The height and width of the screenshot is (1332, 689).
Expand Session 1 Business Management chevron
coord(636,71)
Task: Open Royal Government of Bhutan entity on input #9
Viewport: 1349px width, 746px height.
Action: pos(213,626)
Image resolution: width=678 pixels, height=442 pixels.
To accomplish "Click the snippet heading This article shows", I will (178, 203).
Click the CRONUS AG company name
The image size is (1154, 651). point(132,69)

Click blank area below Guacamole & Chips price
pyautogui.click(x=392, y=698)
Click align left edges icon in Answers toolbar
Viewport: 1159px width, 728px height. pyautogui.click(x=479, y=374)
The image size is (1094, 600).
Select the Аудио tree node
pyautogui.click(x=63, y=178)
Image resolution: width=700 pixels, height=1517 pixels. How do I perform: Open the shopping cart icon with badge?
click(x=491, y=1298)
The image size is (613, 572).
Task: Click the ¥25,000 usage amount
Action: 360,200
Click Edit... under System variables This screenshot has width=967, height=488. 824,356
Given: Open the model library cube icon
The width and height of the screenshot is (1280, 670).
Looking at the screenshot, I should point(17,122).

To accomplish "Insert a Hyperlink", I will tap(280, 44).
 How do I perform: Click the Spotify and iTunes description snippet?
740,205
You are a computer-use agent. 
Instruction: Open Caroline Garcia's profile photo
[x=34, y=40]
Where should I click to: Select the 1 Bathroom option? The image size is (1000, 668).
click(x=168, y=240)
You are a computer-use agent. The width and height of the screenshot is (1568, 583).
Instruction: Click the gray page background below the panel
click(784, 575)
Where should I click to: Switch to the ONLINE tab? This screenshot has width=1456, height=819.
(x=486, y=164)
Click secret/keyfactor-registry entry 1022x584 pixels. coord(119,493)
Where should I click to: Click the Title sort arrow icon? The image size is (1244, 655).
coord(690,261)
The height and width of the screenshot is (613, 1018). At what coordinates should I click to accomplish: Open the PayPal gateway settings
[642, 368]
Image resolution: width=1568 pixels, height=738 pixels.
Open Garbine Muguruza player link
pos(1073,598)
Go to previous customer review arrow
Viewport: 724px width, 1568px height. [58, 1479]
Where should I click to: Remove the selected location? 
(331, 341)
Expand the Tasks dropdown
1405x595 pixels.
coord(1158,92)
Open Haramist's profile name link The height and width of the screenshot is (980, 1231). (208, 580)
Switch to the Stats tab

┄┄┄┄┄┄┄┄┄┄┄┄┄┄┄┄┄┄┄┄

Problem requirements
Look through the data and gather every line with the string "will" in it.

Task response
To accomplish "Click the snippet heading This article shows", I will (178, 203).
To accomplish "Insert a Hyperlink", I will tap(280, 44).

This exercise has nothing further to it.